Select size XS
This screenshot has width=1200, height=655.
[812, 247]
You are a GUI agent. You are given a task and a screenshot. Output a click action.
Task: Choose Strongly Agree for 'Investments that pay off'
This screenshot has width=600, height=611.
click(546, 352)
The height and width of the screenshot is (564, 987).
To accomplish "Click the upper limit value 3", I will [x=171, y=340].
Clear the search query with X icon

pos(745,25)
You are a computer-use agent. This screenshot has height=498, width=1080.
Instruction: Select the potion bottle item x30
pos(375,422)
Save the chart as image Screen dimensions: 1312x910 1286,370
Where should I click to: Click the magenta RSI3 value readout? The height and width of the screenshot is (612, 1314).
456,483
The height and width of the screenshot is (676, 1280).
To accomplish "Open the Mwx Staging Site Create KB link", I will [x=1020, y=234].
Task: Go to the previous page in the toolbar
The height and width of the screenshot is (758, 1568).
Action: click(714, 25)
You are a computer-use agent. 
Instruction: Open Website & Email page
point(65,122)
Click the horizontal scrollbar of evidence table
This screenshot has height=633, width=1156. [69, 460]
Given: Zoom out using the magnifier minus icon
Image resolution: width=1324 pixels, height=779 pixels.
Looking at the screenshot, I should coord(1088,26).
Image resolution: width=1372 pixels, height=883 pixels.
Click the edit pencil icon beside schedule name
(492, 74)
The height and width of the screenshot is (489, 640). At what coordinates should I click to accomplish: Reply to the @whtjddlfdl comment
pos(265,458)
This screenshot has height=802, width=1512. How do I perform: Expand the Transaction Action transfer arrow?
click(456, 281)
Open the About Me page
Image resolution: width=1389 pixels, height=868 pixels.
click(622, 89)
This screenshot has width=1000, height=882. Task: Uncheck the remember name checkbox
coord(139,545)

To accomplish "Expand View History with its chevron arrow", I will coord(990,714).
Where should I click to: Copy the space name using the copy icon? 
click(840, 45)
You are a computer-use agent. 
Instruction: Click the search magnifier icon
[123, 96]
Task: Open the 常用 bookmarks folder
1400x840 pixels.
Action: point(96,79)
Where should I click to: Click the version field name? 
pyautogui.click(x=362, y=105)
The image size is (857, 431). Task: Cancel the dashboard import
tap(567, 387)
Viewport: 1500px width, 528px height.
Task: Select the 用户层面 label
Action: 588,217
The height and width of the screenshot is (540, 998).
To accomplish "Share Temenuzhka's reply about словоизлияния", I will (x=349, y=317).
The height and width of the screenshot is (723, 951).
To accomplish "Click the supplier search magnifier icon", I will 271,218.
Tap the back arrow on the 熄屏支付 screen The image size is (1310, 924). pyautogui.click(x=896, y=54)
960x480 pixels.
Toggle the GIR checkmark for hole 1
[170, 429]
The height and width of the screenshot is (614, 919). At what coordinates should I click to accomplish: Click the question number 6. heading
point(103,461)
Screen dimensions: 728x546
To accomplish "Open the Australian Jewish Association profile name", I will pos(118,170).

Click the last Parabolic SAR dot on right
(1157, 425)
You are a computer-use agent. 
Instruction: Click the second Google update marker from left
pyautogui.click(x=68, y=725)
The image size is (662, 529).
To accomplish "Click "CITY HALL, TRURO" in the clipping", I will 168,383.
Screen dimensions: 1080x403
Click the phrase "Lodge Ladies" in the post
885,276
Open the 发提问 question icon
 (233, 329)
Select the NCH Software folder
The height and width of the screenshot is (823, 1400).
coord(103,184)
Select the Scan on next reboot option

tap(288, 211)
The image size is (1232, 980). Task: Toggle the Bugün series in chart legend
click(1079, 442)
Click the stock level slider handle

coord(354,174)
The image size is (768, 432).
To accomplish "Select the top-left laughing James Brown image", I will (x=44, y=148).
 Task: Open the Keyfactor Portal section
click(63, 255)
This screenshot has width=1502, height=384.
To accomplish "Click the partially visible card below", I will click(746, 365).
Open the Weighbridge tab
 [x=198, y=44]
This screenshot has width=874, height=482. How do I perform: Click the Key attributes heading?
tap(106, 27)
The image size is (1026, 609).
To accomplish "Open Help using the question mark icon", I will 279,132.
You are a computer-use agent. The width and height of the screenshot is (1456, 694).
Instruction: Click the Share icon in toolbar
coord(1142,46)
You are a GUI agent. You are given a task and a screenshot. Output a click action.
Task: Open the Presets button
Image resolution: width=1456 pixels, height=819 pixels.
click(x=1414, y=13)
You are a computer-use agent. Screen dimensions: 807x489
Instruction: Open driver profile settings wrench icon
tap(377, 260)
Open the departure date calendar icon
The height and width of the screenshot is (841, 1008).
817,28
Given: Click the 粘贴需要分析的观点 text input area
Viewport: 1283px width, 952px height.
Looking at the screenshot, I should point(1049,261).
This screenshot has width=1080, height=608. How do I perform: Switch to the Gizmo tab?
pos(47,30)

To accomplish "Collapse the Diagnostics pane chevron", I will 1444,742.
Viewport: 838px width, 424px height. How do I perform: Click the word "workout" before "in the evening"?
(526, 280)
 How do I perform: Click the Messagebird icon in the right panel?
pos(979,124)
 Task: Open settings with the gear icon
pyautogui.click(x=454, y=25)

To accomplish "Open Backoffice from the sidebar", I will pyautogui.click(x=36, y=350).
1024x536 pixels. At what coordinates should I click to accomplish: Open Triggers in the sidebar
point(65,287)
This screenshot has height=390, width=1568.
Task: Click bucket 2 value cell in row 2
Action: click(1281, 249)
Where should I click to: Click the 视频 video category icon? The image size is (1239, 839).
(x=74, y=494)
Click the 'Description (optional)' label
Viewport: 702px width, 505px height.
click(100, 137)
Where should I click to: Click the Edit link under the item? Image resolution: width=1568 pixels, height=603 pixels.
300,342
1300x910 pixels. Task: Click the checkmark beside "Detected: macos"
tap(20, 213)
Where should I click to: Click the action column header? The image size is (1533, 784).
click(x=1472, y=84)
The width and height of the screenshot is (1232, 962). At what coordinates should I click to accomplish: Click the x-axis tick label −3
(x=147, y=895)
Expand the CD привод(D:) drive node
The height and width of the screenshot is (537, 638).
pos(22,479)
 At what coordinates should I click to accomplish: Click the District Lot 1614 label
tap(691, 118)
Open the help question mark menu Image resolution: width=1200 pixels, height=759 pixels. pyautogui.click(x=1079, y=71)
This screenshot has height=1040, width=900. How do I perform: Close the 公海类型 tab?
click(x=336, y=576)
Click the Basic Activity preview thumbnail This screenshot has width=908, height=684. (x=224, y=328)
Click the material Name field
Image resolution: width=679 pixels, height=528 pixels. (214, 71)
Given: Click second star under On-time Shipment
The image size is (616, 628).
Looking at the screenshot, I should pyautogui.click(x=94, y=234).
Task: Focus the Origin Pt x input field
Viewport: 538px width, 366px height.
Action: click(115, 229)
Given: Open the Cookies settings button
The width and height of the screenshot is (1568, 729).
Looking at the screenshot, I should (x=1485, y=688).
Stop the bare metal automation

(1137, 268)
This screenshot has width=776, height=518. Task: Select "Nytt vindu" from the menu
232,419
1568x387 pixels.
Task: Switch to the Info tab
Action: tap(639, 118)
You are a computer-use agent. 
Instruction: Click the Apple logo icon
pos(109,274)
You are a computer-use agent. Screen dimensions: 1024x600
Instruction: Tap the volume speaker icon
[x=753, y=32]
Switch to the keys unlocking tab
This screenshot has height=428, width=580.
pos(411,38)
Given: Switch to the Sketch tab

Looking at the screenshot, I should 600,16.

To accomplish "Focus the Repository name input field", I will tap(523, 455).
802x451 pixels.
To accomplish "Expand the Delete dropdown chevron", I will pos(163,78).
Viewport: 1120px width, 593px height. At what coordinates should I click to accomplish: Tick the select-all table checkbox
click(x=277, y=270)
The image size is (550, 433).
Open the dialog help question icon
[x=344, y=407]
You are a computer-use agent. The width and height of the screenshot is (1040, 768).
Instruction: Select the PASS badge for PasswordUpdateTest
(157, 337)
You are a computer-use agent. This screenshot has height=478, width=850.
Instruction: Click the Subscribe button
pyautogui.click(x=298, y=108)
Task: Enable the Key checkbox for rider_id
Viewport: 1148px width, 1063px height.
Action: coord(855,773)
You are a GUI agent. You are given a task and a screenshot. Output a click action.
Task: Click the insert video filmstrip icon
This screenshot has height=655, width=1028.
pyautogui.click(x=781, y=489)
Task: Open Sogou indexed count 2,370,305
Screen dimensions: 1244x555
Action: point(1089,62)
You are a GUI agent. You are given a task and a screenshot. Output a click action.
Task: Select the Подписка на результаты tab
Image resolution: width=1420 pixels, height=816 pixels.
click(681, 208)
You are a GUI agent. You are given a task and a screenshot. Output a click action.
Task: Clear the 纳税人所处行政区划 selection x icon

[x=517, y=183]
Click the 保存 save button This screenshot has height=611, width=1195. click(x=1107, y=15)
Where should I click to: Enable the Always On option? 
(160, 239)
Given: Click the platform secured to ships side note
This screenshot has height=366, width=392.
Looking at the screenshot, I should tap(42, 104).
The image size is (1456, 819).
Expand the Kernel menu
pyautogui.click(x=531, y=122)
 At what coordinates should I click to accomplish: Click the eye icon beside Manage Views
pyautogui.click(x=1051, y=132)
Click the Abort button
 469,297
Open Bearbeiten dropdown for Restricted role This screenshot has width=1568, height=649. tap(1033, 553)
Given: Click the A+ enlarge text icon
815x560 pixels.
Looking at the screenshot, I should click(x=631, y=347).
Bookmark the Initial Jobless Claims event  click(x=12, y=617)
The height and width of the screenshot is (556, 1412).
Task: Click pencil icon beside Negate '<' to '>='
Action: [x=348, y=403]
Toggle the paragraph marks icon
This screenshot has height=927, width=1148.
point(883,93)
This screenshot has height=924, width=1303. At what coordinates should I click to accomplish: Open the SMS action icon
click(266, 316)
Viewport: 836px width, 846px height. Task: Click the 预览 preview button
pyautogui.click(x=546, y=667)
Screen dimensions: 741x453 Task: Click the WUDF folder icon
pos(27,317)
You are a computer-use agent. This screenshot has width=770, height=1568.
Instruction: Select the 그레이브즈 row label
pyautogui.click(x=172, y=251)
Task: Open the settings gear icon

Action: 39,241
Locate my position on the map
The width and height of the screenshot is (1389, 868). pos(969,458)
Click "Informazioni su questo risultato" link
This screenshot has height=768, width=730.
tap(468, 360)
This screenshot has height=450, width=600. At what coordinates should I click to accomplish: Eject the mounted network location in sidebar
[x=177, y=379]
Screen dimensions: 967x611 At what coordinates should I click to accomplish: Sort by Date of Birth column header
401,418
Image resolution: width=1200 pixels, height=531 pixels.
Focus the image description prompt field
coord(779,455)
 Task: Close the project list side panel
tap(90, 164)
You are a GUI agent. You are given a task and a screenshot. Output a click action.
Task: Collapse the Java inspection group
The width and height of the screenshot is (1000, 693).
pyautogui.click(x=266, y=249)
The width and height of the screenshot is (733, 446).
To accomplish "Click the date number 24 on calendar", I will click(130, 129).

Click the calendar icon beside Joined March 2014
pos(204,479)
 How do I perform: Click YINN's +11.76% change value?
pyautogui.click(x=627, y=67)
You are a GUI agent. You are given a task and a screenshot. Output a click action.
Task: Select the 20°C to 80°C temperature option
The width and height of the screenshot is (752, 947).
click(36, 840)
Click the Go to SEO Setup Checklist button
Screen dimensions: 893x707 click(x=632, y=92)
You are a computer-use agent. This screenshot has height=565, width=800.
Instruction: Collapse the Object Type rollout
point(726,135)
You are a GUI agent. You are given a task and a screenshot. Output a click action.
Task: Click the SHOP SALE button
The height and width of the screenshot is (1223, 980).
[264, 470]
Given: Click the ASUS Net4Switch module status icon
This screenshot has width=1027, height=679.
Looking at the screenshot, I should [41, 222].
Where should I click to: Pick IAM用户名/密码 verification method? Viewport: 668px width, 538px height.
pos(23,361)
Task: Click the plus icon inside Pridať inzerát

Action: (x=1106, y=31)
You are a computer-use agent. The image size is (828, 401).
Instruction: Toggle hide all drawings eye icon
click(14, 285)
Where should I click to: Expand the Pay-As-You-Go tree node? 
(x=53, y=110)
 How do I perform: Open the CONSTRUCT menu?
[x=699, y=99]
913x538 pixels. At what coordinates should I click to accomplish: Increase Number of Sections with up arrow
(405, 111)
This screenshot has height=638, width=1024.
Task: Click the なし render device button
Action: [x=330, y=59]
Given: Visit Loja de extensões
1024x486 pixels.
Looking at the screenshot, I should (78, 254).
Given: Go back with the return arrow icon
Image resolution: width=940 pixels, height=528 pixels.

## WORK INSTRUCTION
Scan the records above. Return every line with "input" in it.

## TASK ANSWER
Given: Click the 粘贴需要分析的观点 text input area
Task: Focus the Origin Pt x input field
To accomplish "Focus the Repository name input field", I will tap(523, 455).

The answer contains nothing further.